The contents of your files are stored in blobs, but those blobs are pretty featureless. They have no name, no structure — they’re just “blobs”, after all.

In order for Git to represent the structure and naming of your files, it attaches blobs as leaf nodes within a tree. Now, I can’t discover which tree(s) a blob lives in just by looking at it, since it may have many, many owners. But I know it must live somewhere within the tree held by the commit I just made:

$ git ls-tree HEAD
100644 blob af5626b4a114abcb82d63db7c8082c3c4756e51b greeting

There it is! This first commit added my greeting file to the repository. This commit contains one Git tree, which has a single leaf: the greeting content’s blob.

Although I can look at the tree containing my blob by passing HEAD to ls-tree, I haven’t yet seen the underlying tree object referenced by that commit. Here are a few other commands to highlight that difference and thus discover my tree:

$ git rev-parse HEAD
588483b99a46342501d99e3f10630cfc1219ea32 # different on your system

$ git cat-file -t HEAD
commit

$ git cat-file commit HEAD
tree 0563f77d884e4f79ce95117e2d686d7d6e282887
author John Wiegley <johnw@newartisans.com> 1209512110 -0400
committer John Wiegley <johnw@newartisans.com> 1209512110 -0400
Added my greeting

The first command decodes the HEAD alias into the commit it references, the second verifies its type, while the third command shows the hash id of the tree held by that commit, as well as the other information stored in the commit object. The hash id for the commit is unique to my repository — because it includes my name and the date when I made the commit — but the hash id for the tree should be common between your example and mine, containing as it does the same blob under the same name.

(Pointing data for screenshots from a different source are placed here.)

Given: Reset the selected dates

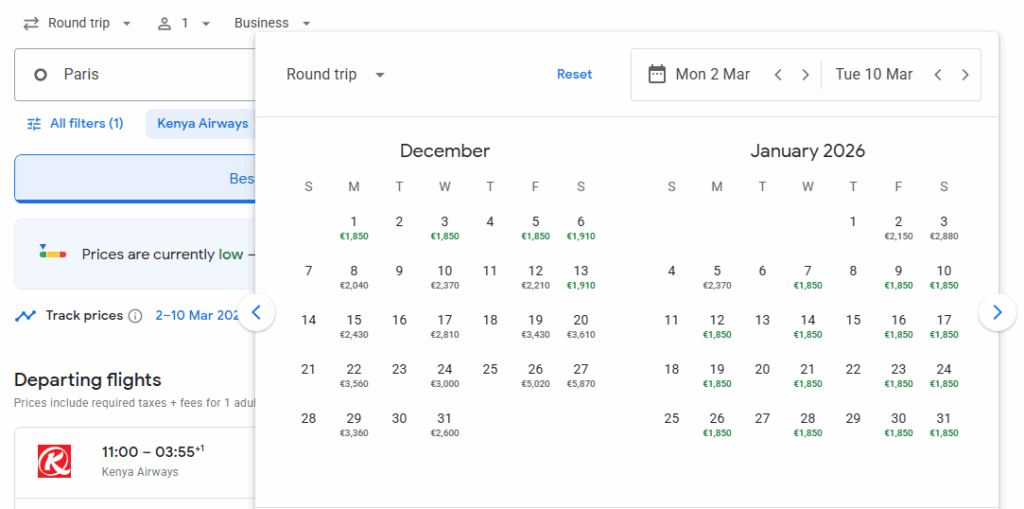Looking at the screenshot, I should [574, 74].
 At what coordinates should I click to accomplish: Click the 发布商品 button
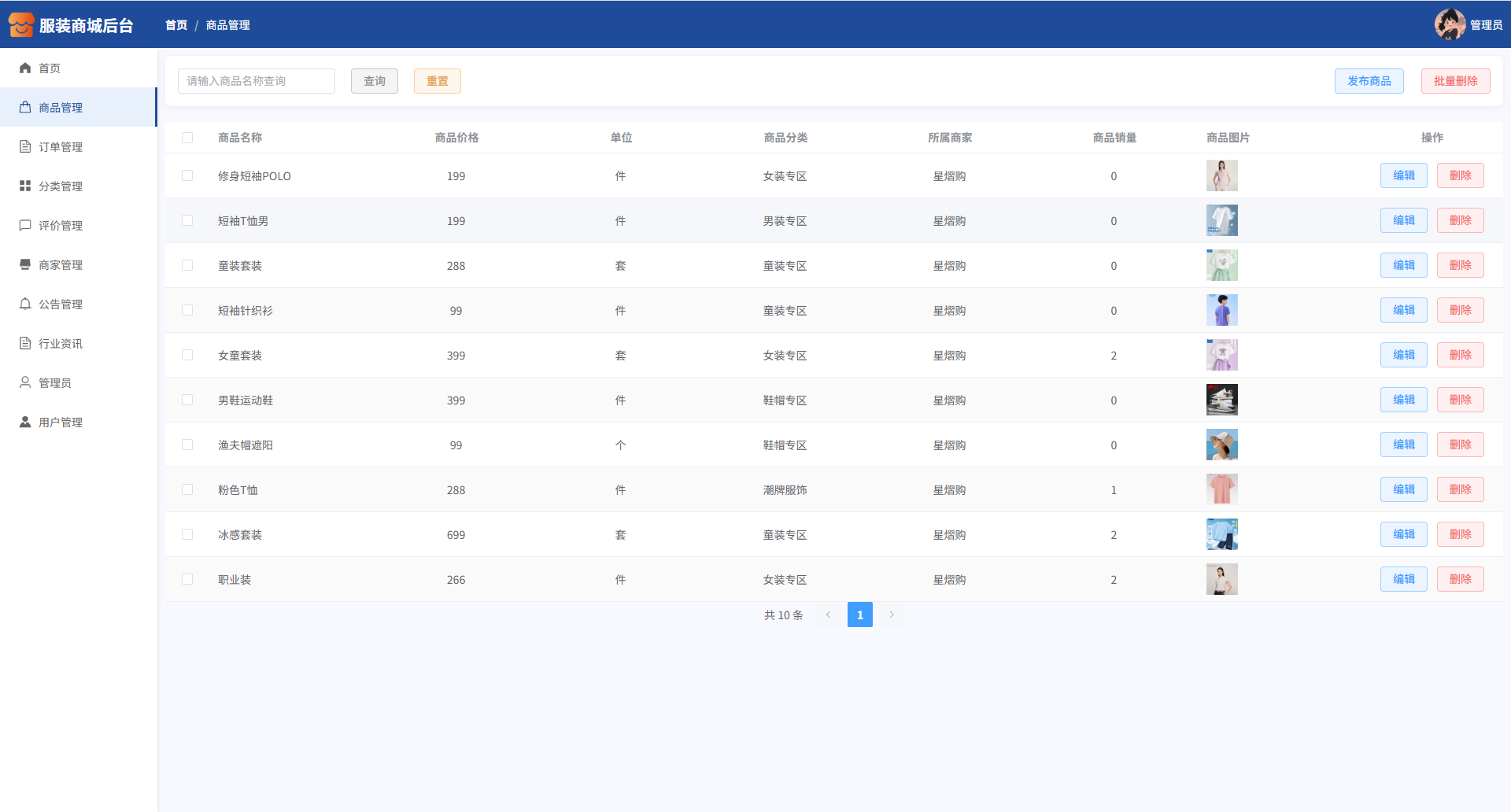coord(1369,81)
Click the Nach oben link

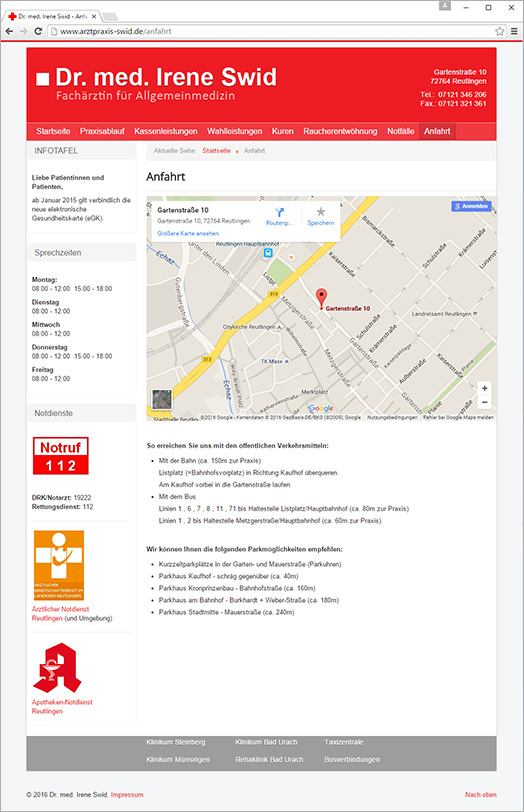coord(481,794)
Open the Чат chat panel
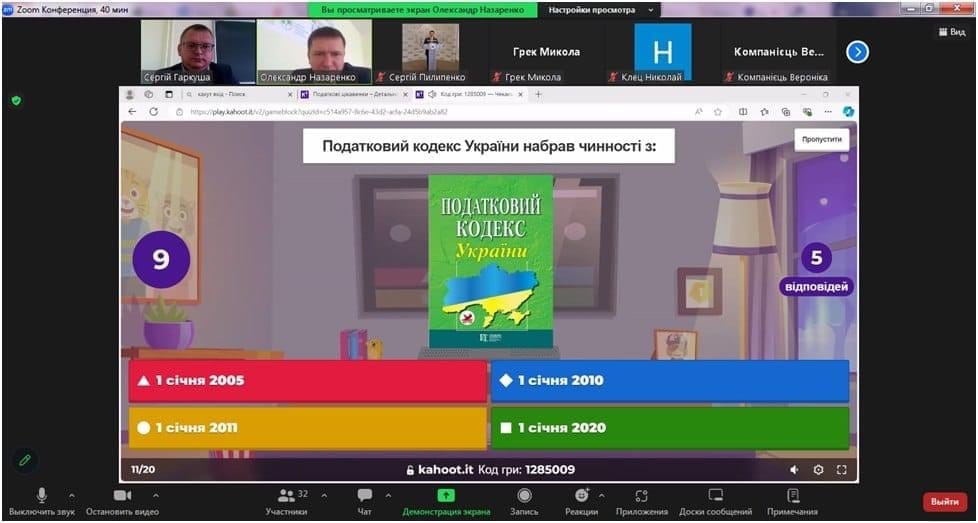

Let’s verify that this is indeed the same tree object:

$ git ls-tree 0563f77
100644 blob af5626b4a114abcb82d63db7c8082c3c4756e51b greeting

There you have it: my repository contains a single commit, which references a tree that holds a blob — the blob containing the contents I want to record. There’s one more command I can run to verify that this is indeed the case:

$ find .git/objects -type f | sort
.git/objects/05/63f77d884e4f79ce95117e2d686d7d6e282887
.git/objects/58/8483b99a46342501d99e3f10630cfc1219ea32
.git/objects/af/5626b4a114abcb82d63db7c8082c3c4756e51b

From this output I see that the whole of my repo contains three objects, each of whose hash id has appeared in the preceding examples. Let’s take one last look at the types of these objects, just to satisfy curiosity:

   $ git cat-file -t 588483b99a46342501d99e3f10630cfc1219ea32
   commit
   $ git cat-file -t 0563f77d884e4f79ce95117e2d686d7d6e282887
   tree
   $ git cat-file -t af5626b4a114abcb82d63db7c8082c3c4756e51b
   blob

I could have used the show command at this point to view the concise contents of each of these objects, but I’ll leave that as an exercise to the reader.